Bug #18826 Using subquery in "in (...)" clause forces full table scan
Submitted: 6 Apr 2006 0:19 Modified: 23 Jan 2014 9:46
Reporter: time e.less Email Updates:
Status: Closed Impact on me:
None 
Category:MySQL Server: Optimizer Severity:S5 (Performance)
Version:5.0.16 OS:Linux (Debian Linux AMD 64)
Assigned to: CPU Architecture:Any

[6 Apr 2006 0:19] time e.less
Description:
mysql> explain select count(*) as n from digs where itemid in (select id from
       items where userid = 249778 and deleted = 0);
+----+--------------------+-------+---------+------+----------+--------------------------+
| id | select_type        | table | key     | ref  | rows     | Extra                    |
+----+--------------------+-------+---------+------+----------+--------------------------+
|  1 | PRIMARY            | digs  | item    | NULL | 14932299 | Using where; Using index |
|  2 | DEPENDENT SUBQUERY | items | PRIMARY | func |        1 | Using index; Using where |
+----+--------------------+-------+---------+------+----------+--------------------------+

mysql> explain select count(*) as n from digs d,items i where d.itemid = i.id
       and i.userid = 249778 and i.deleted = 0;
+----+-------------+-------+-----------+-----------------+------+--------------------------+
| id | select_type | table | key       | ref             | rows | Extra                    |
+----+-------------+-------+-----------+-----------------+------+--------------------------+
|  1 | SIMPLE      | i     | userindex | const           |    1 | Using where              |
|  1 | SIMPLE      | d     | item      | production.i.id |   30 | Using where; Using index |
+----+-------------+-------+-----------+-----------------+------+--------------------------+

For some reason the first version, using an in(...) clause forces a full table scan, even though the explain claims it'll use the index "item" on the "itemid" column in the "digs" table.

How to repeat:
Use a subquery in the in() clause in 5.0.16.

Suggested fix:
I don't know if it's too much to ask for subqueries inside in() clauses to use indexes for the part of the query on the outside.
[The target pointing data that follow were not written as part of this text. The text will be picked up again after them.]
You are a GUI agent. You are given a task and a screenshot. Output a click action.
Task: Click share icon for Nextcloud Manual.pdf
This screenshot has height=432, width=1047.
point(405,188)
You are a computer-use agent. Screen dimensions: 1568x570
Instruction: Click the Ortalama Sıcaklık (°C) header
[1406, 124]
I actually bet you'd have fixed this in 5.0.17-5.0.19, but couldn't find anything in the bug database about this type of problem.
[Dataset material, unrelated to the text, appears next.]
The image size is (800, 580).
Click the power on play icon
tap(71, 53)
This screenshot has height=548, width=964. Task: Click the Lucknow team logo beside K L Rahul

There is another crashing bug introduced in 5.0.18 (or perhaps 5.0.17) with InnoDB that prevents us from upgrading to 5.0.18 (unsure if 5.0.19 will work for us as yet).
[6 Apr 2006 10:47] Valeriy Kravchuk
Thank you for a problem report. This is a well-known problem, that will be fixed eventually (in MySQL 5.2, I hope).  It is not fixed in 5.0.19, 5.0.21-BK etc. Most subqueries are optimized that way now, as correlated. See bug #12106, for example.
[22 Jan 2008 23:53] Sergey Petrunya
This subquery should be handled by new subquery optimizations in MySQL 6.0.

time e.less, if you still have the sample data, could you please check that 6.0 is faster now? Alternatively, you could upload the test dataset and we will make sure it will run fast in 6.0.
[4 Nov 2008 18:50] Valeriy Kravchuk
Please, check with MySQL 6.0.7 and inform about the results.
[5 Dec 2008 0:00] Bugs System
No feedback was provided for this bug for over a month, so it is
being suspended automatically. If you are able to provide the
information that was originally requested, please do so and change
the status of the bug back to "Open".
[23 Jan 2014 9:46] Roy Lyseng
This problem should be fixed in 5.6 with semi-join conversions.

If there is still problems, please re-open the bug report.